Es stellte sich heraus, daß es sich bei dem grünbräunlichen Brocken um einen Steinsalzblock aus einem Salzbergwerk in Bad Ischl in Österreich handelt.
Steinsalz wird seit tausenden von Jahren dort gewonnen bzw. abgebaut. Sowohl seine Eigenschaft als Würzmittel als auch die konservierende Wirkung machten Salz als Rohstoff interessant. In Österreich ist es vor allem das Salzkammergut und hier die Orte Hallstatt und Bad Ischl, die für den Abbau von Salz bekannt sind.
Die Salzstöcke sind alte Hinterlassenschaften von relativ flachen äquatornahen Schelfmeeren, in einem entsprechen warmen Klima.
Aufgrund der hohen Temperaturen war auch die Verdunstungsrate hoch und es kam wiederholt zur Verdampfung zu mindestens großer Teile der Meeresbecken. Diese Eindampfzyklen sind in den geologischen Schichten gut erkennbar, da aufgrund der unterschiedlichen Löslichkeit der Salze diese auch in einer bestimmten Reihenfolge abgelagert wurden. Zuerst fielen Karbonate aus, dann Gips später Halit (Natriumchlorid). Wie auch immer, die Lebensbedingungen scheinen in diesem flachen Meere, vor allem durch den hohen Salzgehalt, sehr lebensfeindlich gewesen zu sein. Fossilien sind immer nur in den Schichten zu finden die einen geringen Salzgehalt hatten. War ein gewisser Salzgehalt durch Verdunstung erreicht, wurde der Lebensraum für Mehrzeller unbewohnbar.

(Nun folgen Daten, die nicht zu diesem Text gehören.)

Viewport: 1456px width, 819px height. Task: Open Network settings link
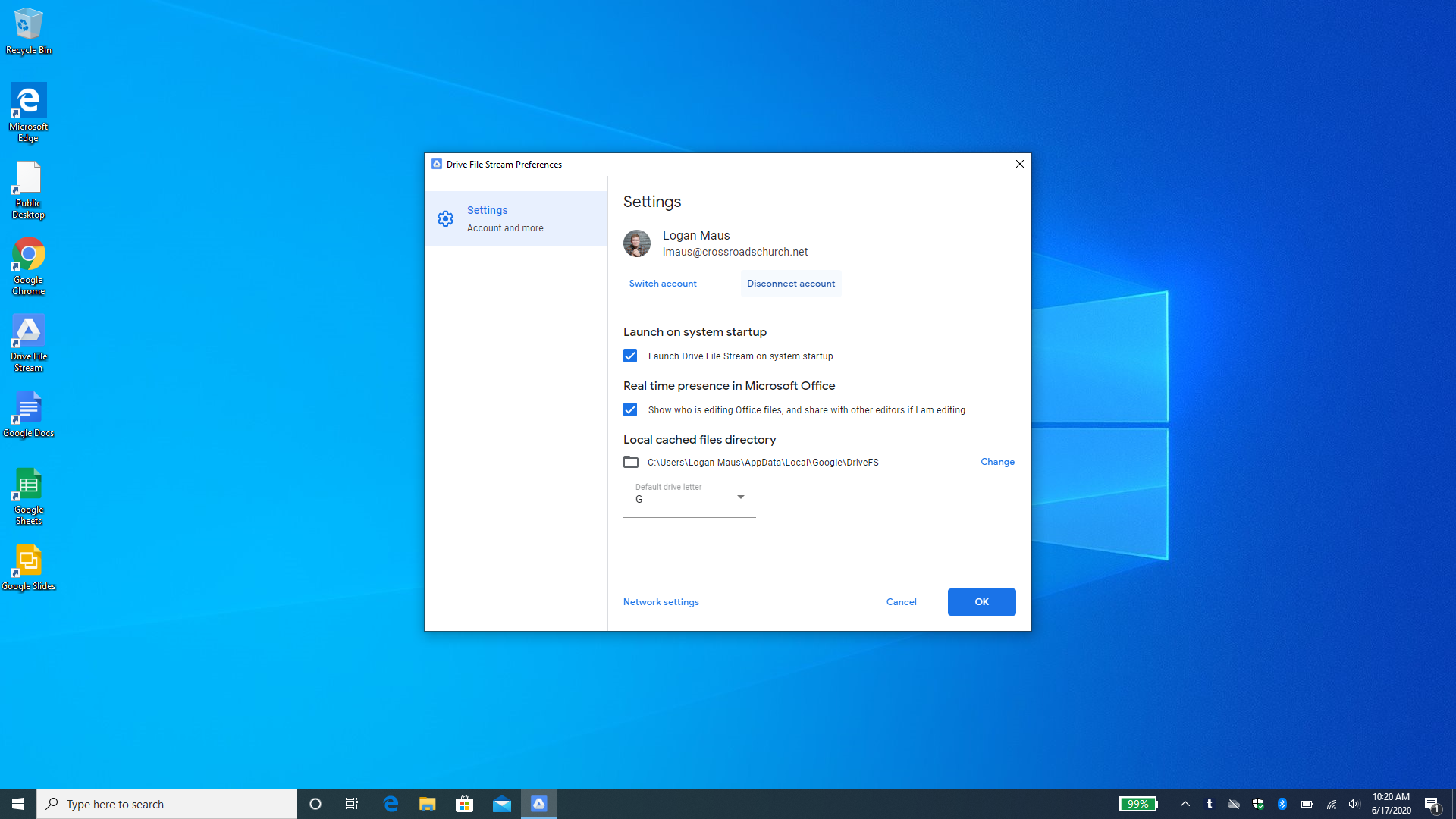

Die Bildung dieser sogenannten Salinare erfolgte in Österreich im Perm und Untertrias vor etwa 250 Millionen Jahren. Während nördlichen Salzlagerstätten in Polen, England und Deutschland durch das verdunstende Zechsteinmeer (https://de.wikipedia.org/wiki/Zechsteinmeer) entstanden, erfolgte die Bildung alpiner Salzlagerstätten etwas später im Randbereich der Tethys.
Die Salzablagerungen nahmen durch das wiederholte Trockenfallen und Wiedereinbrechen des Meeres in die Region immer mehr zu und wurde durch die spätere alpine Gebirgbildung überdeckt. Da sich aber Salzlager ab einem bestimmten Druck plastisch verhalten, kam es an manchen Stellen vor, daß der Salzstock wieder gegen die Erdoberfläche gedrückt wurde und so auch wieder mehr oder weniger zum Vorschein kam.
Aufgrund dessen kommen manche Salzlagerstätten wieder mit Grundwasser in Berührung und es treten an manchen Stellen stark salzhaltige Wasserquellen an die Oberfläche, sogenannte Solequellen (mit einen Natriumchloridgehalt von mehr als 10g/l). Diese natürlichen Salzquellen waren wahrscheinlich seit jeher ein Anziehungspunkt für Tiere und daher auch für den Menschen.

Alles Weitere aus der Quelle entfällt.